AP Wire

AG Landry says governor’s office stalling his budget request

by Melinda Deslatte, Associated Press

Attorney General Jeff Landry says two of his budget requests to lawmakers are being bottled up by Gov. John Bel Edwards’ administration, including money Landry says is needed to defend recently-passed abortion restrictions.

Landry wrote to members of the Legislature’s joint budget committee complaining that Edwards’ Division of Administration has stalled the adjustments he wanted lawmakers to consider Friday. The attorney general suggested the delay was politically motivated.

“I believe that we should put the people’s business ahead of politics, and these requests are matters of tremendous importance to the people of this state,” Landry wrote in the letter, released to The Associated Press on Wednesday.

Commissioner of Administration Jay Dardenne said politics had nothing to do with either rejection, but that the decisions were based on broader budget policy.

“He says that every move that’s made is ‘playing politics,’ and that’s simply not the case,” Dardenne said Wednesday. “There are logical explanations.”

The dispute is the latest in a series of clashes between the Republican attorney general and Democratic governor since the two men took office in January. They’ve disagreed over state budgeting, oil spill recovery spending and lawsuits.

Landry’s office, like other state agencies, must seek approval from the Division of Administration and lawmakers on the joint House and Senate budget committee to shift dollars among programs midyear.

The attorney general said he wanted to expand his office’s Medicaid fraud unit with available dollars in his agency and sought $850,000 to defend abortion restrictions passed by lawmakers earlier this year and challenged in a federal lawsuit.

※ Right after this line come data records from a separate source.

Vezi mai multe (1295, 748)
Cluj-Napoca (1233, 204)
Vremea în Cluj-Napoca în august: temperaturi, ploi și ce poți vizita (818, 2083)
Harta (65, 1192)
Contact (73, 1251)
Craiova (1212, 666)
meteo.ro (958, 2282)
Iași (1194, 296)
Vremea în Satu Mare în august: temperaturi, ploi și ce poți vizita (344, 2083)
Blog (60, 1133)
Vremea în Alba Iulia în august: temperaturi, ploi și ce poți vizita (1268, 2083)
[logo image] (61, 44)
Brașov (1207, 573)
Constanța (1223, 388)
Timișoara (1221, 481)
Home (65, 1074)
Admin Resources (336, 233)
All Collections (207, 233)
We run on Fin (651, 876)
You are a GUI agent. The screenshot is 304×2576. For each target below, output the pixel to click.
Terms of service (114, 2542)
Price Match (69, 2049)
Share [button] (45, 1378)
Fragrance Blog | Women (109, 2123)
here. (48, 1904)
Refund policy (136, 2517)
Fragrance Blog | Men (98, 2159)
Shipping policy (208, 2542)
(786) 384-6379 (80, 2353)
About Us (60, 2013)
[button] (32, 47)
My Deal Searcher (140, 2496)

Dardenne said the investigation of Medicaid fraud cases is a joint effort with the legislative auditor’s office and the Department of Health. Landry proposed to hire new staff and outfit them with state vehicles, Dardenne said, but neither of the other agencies had the additional money or extra staff to do the work Landry was suggesting.

“We felt like we needed to be consistent” across all three agencies, Dardenne said.

On the abortion lawsuit, Dardenne said Landry sought to take money from the state health department, which Dardenne said would force cuts in health services.

“He was trying to pick the pocket of the Department of Health to pay for that litigation,” Dardenne said. “He’s got to deal with that in his own budget.”

Louisiana isn’t enforcing the new restrictions — which would triple most women’s waiting period for an abortion to 72 hours and ban a common second-trimester abortion procedure, among other things — while a judge determines whether to block the laws permanently.

“This litigation is complex and will require numerous medical expert witnesses and vigorous defense,” Landry wrote. “The proposed budget is fiscally responsible.”

The disagreement between Edwards and Landry comes after the attorney general earlier this year failed in his efforts to get a breakaway budget bill that wouldn’t have required his midyear financing adjustments to go through the Division of Administration.

The House agreed to the concept, but the Senate rejected it and incorporated Landry’s agency back into the main budget. Critics, including the governor, called the separate budget bill unconstitutional.

Landry referenced the breakaway budget idea in his letter to lawmakers, saying the current midyear budget adjustment process gave the administration “too much control over my budget and interfered with my ability to carry out constitutional duties and, therefore, impeded the operations of the office to which I was duly elected.”